The S&P 500 went back and forth during the trading session on Tuesday, reaching above the 3100 level initially before pulling back. At this point, the market looks likely to chop around in this general vicinity, as we have seen a lot of noise at this area, and at this point it looks as if the 3100 level continues to be a major barrier that will take a lot to get above. If the market were to break above the top of the shooting star, that could be a sign that the market is going to go much higher. Based upon the previous ascending triangle, the market should in theory go to the 3200 level.
Looking at the shooting star, it’s likely that we could drop but I also recognize that the hammer from both Monday and Friday suggest that there could be support. If we were to break down below the bottom of the couple of hammers, that would be an extraordinarily negative sign and could send this market down to the 3050 handle, possibly the 3030 handle after that. Beyond there, there is also the 3000 level, which is a large, round, psychologically significant figure. If we were to break down below there it could change a lot of things but right now, I think any of those level should offer plenty of support in a market that is highly bullish to say the least.

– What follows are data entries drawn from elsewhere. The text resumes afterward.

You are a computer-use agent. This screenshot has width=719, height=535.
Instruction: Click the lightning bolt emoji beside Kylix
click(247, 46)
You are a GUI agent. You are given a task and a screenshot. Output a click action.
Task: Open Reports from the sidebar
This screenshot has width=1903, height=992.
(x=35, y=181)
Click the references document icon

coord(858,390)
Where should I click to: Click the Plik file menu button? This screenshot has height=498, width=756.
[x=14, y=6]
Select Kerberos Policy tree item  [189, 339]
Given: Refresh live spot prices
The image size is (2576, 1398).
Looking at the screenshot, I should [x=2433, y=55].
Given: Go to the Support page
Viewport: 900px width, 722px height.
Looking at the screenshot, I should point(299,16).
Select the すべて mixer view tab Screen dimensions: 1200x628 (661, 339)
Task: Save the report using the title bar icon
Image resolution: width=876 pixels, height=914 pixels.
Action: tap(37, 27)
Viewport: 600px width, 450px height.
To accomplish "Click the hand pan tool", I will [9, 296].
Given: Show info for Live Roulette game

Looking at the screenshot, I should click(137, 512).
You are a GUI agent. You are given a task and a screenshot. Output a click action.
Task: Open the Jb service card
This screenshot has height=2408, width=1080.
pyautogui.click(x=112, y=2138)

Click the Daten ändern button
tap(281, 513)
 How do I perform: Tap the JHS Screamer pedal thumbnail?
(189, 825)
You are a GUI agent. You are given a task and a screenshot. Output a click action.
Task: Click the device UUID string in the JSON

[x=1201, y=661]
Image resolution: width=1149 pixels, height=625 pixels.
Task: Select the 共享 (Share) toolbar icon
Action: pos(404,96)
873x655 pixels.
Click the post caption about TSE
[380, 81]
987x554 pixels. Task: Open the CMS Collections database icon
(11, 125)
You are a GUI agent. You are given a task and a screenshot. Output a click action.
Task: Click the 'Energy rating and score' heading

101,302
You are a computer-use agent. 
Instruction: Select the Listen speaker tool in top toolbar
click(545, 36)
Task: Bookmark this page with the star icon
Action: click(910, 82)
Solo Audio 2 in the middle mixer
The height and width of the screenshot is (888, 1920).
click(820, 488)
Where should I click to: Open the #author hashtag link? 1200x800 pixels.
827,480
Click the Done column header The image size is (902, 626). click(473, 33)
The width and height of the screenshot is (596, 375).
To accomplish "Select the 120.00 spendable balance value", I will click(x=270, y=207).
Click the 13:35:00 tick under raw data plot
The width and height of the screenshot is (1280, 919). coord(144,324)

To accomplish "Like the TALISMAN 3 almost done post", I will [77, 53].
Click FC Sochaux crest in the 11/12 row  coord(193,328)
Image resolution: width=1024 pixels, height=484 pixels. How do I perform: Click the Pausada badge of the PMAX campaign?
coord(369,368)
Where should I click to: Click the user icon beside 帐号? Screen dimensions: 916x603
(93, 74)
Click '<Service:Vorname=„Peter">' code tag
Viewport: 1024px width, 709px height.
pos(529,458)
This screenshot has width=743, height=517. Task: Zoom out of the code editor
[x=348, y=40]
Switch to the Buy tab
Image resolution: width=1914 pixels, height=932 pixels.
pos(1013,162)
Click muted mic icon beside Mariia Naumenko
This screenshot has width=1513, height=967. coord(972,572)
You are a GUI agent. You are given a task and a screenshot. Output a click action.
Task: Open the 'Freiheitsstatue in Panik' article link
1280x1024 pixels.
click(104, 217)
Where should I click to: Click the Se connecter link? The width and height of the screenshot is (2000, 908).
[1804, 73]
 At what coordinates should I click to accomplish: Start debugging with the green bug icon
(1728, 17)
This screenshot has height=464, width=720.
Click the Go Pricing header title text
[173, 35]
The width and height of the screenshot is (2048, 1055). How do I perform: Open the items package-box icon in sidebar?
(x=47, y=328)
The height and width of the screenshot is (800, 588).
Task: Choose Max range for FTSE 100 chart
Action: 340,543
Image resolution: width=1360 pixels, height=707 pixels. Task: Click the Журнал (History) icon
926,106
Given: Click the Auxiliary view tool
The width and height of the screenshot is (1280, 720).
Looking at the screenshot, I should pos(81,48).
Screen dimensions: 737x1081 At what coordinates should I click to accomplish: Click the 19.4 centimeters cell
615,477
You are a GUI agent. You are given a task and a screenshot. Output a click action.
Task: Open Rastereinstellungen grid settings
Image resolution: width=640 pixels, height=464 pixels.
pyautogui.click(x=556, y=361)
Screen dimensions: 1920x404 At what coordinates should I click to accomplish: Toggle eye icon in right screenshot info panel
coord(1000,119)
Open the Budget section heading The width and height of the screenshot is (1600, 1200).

Looking at this market, we are at the top of the channel so it would make a certain amount of sense that we would struggle to go higher. However, if we were to break above the top of the shooting star the market could break out in more of an impulsive type of move. I don’t expect that, but it is a possibility. Pullbacks at this point that show supportive looking candles should offer plenty of opportunities given enough time. I think at this point the NASDAQ 100 will be extraordinarily sensitive to the US/China trade situation, which is in theory going a little better than it had, but at this point it’s likely that the headlines will continue to throw this market around. Longer-term it still looks like it’s bullish though so keep that in mind when trading. Short-term buying the dips probably will be the best way going forward with an eye on the 50 day EMA as a bit of a “floor” in the market.